-- BEGIN --

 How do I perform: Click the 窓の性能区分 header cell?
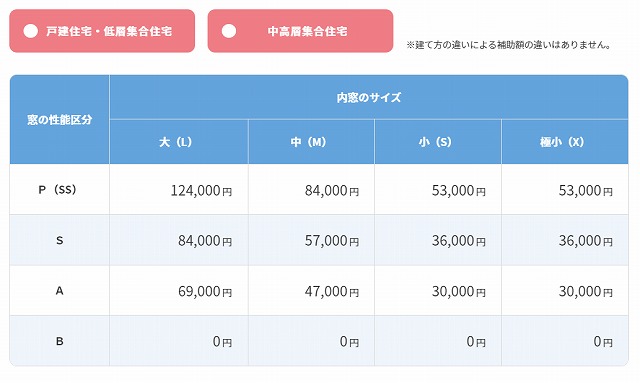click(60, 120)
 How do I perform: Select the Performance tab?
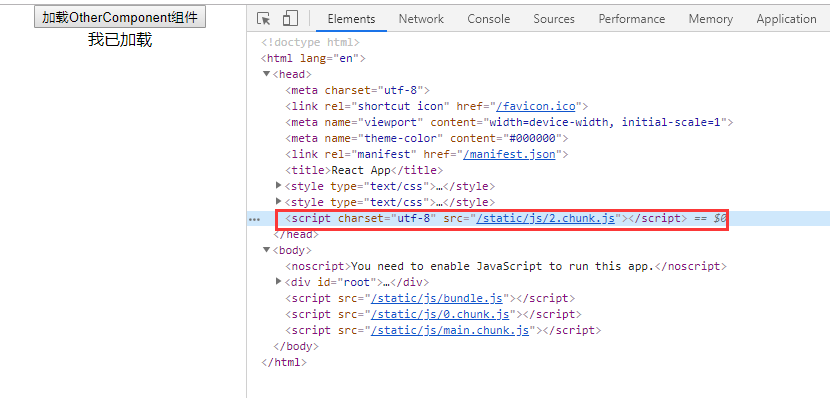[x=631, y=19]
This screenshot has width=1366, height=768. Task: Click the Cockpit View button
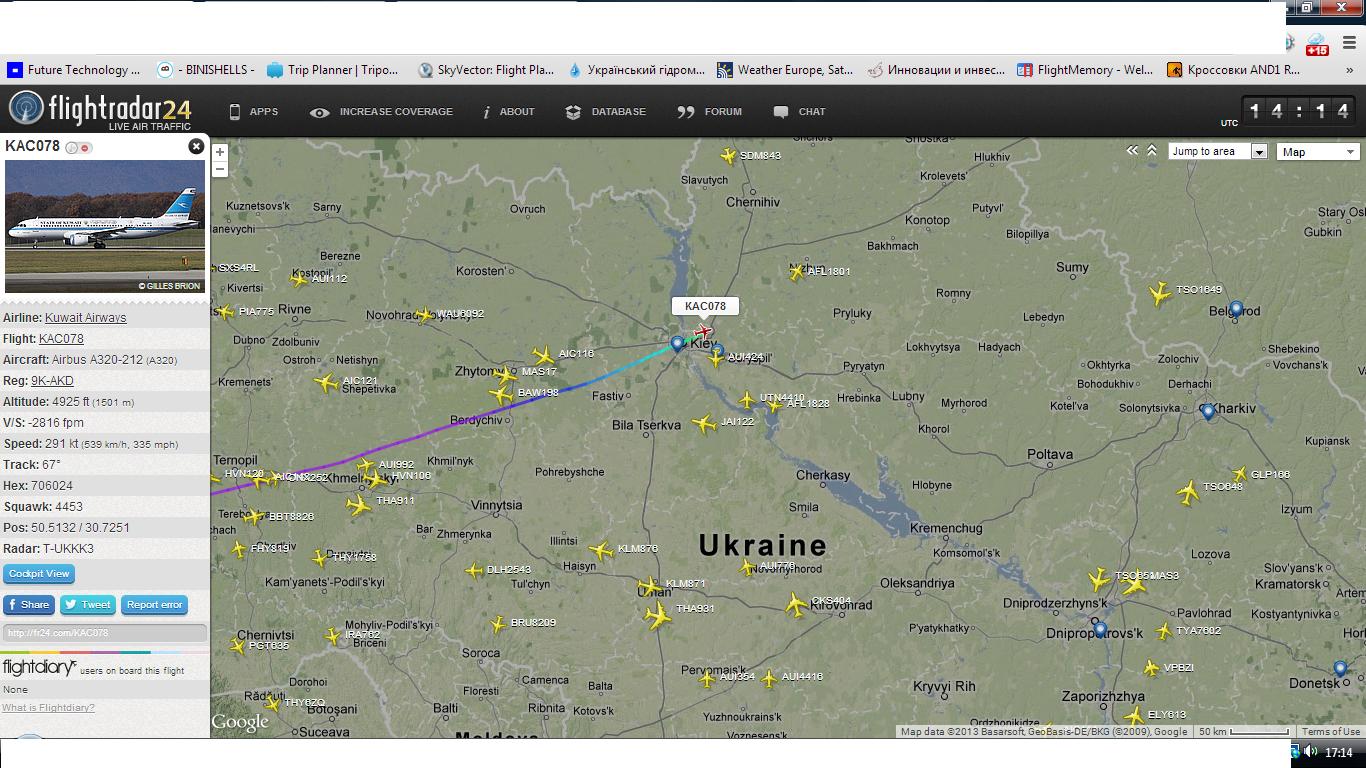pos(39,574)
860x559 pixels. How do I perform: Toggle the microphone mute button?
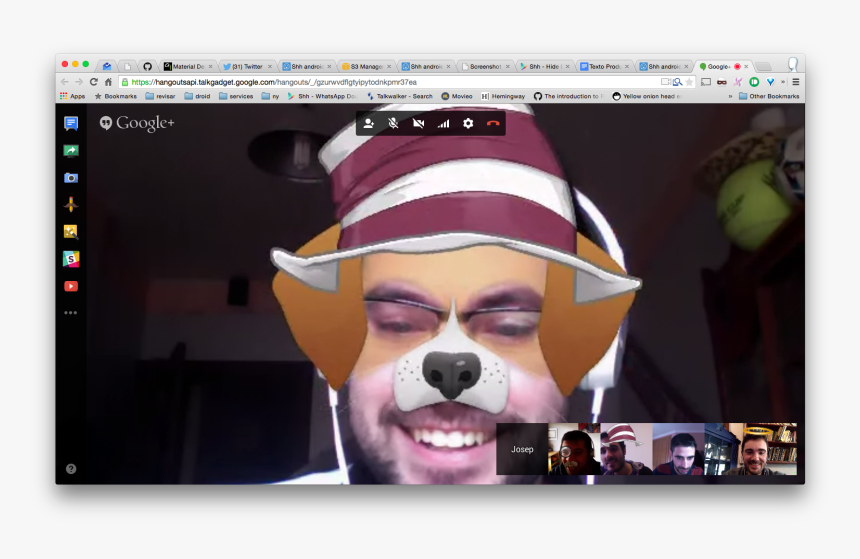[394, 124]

-- END --

**THE EXERCISE:** Rewrite the data above with "How do I perform" replaced by "How can I carry out" wherever it occurs, keeping everything else the same and leaving out the pictures.

**OUTPUT OF THE TASK:**
 How can I carry out: Click the 窓の性能区分 header cell?
click(60, 120)
 How can I carry out: Select the Performance tab?
[x=631, y=19]
This screenshot has width=1366, height=768. Task: Click the Cockpit View button
pos(39,574)
860x559 pixels. How can I carry out: Toggle the microphone mute button?
[394, 124]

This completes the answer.